**About this task**
Only the lines from the one containing "Instruction: Go to the previous record" through the last line of the entries are wanted. Transcribe them exactly.

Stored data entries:

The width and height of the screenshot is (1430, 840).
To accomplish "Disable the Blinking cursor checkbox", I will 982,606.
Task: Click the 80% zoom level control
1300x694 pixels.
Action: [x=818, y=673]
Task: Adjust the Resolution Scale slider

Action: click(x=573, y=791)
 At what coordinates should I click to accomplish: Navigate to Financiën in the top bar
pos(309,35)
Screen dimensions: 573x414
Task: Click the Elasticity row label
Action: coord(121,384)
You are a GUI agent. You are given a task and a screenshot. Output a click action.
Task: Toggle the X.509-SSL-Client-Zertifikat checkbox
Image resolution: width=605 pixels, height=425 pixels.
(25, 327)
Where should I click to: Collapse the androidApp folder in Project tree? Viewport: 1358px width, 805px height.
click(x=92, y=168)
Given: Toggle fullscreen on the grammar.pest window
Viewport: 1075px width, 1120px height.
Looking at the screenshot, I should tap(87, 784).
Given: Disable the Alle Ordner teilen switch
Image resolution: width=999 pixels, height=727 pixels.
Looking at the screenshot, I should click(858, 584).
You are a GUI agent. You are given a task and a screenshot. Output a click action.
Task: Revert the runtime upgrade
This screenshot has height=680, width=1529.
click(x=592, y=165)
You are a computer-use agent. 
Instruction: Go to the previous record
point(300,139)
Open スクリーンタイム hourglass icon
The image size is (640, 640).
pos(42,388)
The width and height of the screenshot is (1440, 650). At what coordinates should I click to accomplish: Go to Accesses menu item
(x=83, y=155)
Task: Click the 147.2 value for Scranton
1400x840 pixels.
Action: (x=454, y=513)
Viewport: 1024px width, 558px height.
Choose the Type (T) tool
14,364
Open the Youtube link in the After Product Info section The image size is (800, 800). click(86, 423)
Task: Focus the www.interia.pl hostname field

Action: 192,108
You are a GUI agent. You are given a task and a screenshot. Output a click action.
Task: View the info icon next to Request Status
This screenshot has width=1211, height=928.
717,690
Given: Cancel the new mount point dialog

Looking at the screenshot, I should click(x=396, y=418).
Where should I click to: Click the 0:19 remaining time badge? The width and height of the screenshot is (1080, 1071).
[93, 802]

**Answer section**
Instruction: Go to the previous record
point(300,139)
Open スクリーンタイム hourglass icon
The image size is (640, 640).
pos(42,388)
The width and height of the screenshot is (1440, 650). At what coordinates should I click to accomplish: Go to Accesses menu item
(x=83, y=155)
Task: Click the 147.2 value for Scranton
1400x840 pixels.
Action: (x=454, y=513)
Viewport: 1024px width, 558px height.
Choose the Type (T) tool
14,364
Open the Youtube link in the After Product Info section The image size is (800, 800). click(86, 423)
Task: Focus the www.interia.pl hostname field

Action: 192,108
You are a GUI agent. You are given a task and a screenshot. Output a click action.
Task: View the info icon next to Request Status
This screenshot has width=1211, height=928.
717,690
Given: Cancel the new mount point dialog

Looking at the screenshot, I should click(x=396, y=418).
Where should I click to: Click the 0:19 remaining time badge? The width and height of the screenshot is (1080, 1071).
[93, 802]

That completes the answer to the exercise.